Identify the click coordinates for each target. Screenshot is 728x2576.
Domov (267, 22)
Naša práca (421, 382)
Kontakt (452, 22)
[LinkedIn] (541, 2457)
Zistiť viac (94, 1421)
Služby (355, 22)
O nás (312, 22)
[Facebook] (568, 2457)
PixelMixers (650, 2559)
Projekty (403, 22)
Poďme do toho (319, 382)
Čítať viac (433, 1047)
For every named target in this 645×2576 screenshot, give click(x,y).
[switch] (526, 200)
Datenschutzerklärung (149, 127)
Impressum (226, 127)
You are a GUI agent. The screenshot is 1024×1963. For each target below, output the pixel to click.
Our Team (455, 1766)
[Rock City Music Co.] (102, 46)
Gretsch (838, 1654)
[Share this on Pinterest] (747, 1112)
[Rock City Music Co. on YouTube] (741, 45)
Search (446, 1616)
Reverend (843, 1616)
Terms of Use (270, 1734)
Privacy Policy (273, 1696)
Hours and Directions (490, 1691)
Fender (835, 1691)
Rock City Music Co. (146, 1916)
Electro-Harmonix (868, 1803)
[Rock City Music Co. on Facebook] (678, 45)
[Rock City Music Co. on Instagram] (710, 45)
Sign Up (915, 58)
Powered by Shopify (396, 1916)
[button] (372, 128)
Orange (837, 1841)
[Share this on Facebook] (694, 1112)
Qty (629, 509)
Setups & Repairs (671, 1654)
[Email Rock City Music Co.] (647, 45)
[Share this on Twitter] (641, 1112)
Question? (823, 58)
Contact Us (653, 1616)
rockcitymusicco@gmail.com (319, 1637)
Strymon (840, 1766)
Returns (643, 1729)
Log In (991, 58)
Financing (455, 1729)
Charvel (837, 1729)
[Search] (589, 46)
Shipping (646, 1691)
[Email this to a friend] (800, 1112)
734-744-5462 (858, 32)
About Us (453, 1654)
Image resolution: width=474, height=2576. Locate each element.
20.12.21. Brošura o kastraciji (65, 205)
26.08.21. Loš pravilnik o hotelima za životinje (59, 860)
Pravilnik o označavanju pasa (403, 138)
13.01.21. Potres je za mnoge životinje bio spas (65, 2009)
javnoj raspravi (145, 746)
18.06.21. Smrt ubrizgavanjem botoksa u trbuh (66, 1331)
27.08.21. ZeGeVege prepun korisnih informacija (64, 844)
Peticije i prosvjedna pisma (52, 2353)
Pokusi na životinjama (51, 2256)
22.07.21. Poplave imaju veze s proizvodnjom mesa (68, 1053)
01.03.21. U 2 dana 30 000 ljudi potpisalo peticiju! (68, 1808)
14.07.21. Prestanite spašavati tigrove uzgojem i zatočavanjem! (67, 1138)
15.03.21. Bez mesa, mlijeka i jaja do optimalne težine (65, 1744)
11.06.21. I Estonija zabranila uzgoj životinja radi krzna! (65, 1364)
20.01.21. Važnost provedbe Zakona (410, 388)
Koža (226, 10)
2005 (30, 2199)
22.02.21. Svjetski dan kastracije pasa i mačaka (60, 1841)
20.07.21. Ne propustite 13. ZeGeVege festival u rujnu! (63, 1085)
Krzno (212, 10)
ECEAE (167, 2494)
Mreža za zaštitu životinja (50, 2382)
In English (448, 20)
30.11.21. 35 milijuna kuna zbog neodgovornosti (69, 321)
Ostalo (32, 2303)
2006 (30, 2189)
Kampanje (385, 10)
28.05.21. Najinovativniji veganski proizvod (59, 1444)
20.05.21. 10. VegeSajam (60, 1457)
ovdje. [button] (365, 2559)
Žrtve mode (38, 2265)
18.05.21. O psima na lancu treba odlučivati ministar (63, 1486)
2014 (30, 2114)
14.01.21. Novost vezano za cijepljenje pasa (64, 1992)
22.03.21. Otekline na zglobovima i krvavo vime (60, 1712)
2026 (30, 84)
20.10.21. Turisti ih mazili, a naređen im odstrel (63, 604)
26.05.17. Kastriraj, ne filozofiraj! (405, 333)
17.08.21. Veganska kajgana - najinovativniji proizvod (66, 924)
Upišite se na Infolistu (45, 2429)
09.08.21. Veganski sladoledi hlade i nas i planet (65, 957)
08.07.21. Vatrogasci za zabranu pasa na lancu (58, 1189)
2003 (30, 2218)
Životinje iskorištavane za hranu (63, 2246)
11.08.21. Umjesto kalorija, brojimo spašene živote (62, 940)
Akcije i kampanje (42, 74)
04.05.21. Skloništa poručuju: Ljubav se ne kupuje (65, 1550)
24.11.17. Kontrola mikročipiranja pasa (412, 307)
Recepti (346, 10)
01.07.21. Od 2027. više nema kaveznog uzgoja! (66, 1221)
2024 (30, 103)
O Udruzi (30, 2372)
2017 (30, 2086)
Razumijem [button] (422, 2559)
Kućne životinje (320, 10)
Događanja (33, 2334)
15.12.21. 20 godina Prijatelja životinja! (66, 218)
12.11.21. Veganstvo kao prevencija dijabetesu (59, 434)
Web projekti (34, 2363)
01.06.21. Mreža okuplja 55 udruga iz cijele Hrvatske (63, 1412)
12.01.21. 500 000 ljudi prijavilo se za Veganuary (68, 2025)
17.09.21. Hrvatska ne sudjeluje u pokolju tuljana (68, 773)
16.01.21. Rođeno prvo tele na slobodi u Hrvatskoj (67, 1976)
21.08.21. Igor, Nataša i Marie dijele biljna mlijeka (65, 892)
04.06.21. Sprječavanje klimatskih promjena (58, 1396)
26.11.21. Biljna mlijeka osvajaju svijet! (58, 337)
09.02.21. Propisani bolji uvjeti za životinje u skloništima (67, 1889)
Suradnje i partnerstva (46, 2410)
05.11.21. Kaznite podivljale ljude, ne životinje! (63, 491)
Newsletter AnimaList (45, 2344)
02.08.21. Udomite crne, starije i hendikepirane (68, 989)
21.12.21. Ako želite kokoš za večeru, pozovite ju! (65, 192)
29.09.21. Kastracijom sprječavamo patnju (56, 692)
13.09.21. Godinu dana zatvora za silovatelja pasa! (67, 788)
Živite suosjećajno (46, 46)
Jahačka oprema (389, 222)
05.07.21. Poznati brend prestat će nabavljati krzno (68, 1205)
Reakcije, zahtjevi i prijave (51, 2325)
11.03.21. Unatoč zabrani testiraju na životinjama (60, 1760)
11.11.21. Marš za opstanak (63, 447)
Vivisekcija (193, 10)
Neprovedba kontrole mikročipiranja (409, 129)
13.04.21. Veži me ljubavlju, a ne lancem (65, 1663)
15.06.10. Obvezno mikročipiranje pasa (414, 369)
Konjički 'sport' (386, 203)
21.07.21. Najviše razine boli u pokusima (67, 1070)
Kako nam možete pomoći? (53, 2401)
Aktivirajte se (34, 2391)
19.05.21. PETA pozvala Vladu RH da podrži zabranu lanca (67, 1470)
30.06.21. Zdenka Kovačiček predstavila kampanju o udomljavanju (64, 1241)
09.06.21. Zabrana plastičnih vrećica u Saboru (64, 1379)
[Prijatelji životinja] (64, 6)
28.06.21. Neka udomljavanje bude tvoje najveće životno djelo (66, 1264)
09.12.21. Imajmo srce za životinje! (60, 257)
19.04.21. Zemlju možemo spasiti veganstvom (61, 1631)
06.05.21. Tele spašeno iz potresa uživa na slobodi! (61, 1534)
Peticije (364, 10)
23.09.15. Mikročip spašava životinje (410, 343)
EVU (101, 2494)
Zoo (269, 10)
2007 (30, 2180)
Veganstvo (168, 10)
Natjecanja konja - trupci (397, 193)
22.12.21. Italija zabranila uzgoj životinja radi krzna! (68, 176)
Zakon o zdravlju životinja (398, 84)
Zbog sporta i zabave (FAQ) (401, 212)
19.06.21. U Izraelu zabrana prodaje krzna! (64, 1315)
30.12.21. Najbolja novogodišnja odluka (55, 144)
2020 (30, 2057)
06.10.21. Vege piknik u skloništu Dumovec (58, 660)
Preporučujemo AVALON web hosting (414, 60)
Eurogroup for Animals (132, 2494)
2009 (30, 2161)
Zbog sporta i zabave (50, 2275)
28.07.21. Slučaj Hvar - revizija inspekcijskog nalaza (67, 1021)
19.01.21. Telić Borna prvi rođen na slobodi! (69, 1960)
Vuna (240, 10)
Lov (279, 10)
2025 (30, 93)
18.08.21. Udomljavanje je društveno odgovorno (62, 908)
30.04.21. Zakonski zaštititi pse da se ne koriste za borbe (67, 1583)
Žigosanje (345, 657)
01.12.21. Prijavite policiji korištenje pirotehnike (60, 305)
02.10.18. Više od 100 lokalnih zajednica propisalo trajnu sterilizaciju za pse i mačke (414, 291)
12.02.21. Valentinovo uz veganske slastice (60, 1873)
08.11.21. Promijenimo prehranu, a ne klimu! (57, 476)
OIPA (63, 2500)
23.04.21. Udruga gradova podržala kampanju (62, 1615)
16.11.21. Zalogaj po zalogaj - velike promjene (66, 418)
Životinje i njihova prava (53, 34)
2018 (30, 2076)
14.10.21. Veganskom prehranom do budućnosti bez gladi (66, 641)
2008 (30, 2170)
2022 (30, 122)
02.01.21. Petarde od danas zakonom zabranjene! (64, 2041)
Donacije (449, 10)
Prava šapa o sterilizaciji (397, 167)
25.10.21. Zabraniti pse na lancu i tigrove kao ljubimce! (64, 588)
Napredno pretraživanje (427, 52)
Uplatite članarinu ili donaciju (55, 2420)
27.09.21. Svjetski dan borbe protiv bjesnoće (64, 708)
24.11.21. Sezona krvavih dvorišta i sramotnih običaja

###

From the records above, quote only the lines running from the line with "30.11.21. 35 milijuna" to the line with "02.08.21. Udomite crne, starije", both lines included.

30.11.21. 35 milijuna kuna zbog neodgovornosti (69, 321)
Ostalo (32, 2303)
2006 (30, 2189)
Kampanje (385, 10)
28.05.21. Najinovativniji veganski proizvod (59, 1444)
20.05.21. 10. VegeSajam (60, 1457)
ovdje. [button] (365, 2559)
Žrtve mode (38, 2265)
18.05.21. O psima na lancu treba odlučivati ministar (63, 1486)
2014 (30, 2114)
14.01.21. Novost vezano za cijepljenje pasa (64, 1992)
22.03.21. Otekline na zglobovima i krvavo vime (60, 1712)
2026 (30, 84)
20.10.21. Turisti ih mazili, a naređen im odstrel (63, 604)
26.05.17. Kastriraj, ne filozofiraj! (405, 333)
17.08.21. Veganska kajgana - najinovativniji proizvod (66, 924)
Upišite se na Infolistu (45, 2429)
09.08.21. Veganski sladoledi hlade i nas i planet (65, 957)
08.07.21. Vatrogasci za zabranu pasa na lancu (58, 1189)
2003 (30, 2218)
Životinje iskorištavane za hranu (63, 2246)
11.08.21. Umjesto kalorija, brojimo spašene živote (62, 940)
Akcije i kampanje (42, 74)
04.05.21. Skloništa poručuju: Ljubav se ne kupuje (65, 1550)
24.11.17. Kontrola mikročipiranja pasa (412, 307)
Recepti (346, 10)
01.07.21. Od 2027. više nema kaveznog uzgoja! (66, 1221)
2024 (30, 103)
O Udruzi (30, 2372)
2017 (30, 2086)
Razumijem [button] (422, 2559)
Kućne životinje (320, 10)
Događanja (33, 2334)
15.12.21. 20 godina Prijatelja životinja! (66, 218)
12.11.21. Veganstvo kao prevencija dijabetesu (59, 434)
Web projekti (34, 2363)
01.06.21. Mreža okuplja 55 udruga iz cijele Hrvatske (63, 1412)
12.01.21. 500 000 ljudi prijavilo se za Veganuary (68, 2025)
17.09.21. Hrvatska ne sudjeluje u pokolju tuljana (68, 773)
16.01.21. Rođeno prvo tele na slobodi u Hrvatskoj (67, 1976)
21.08.21. Igor, Nataša i Marie dijele biljna mlijeka (65, 892)
04.06.21. Sprječavanje klimatskih promjena (58, 1396)
26.11.21. Biljna mlijeka osvajaju svijet! (58, 337)
09.02.21. Propisani bolji uvjeti za životinje u skloništima (67, 1889)
Suradnje i partnerstva (46, 2410)
05.11.21. Kaznite podivljale ljude, ne životinje! (63, 491)
Newsletter AnimaList (45, 2344)
02.08.21. Udomite crne, starije i hendikepirane (68, 989)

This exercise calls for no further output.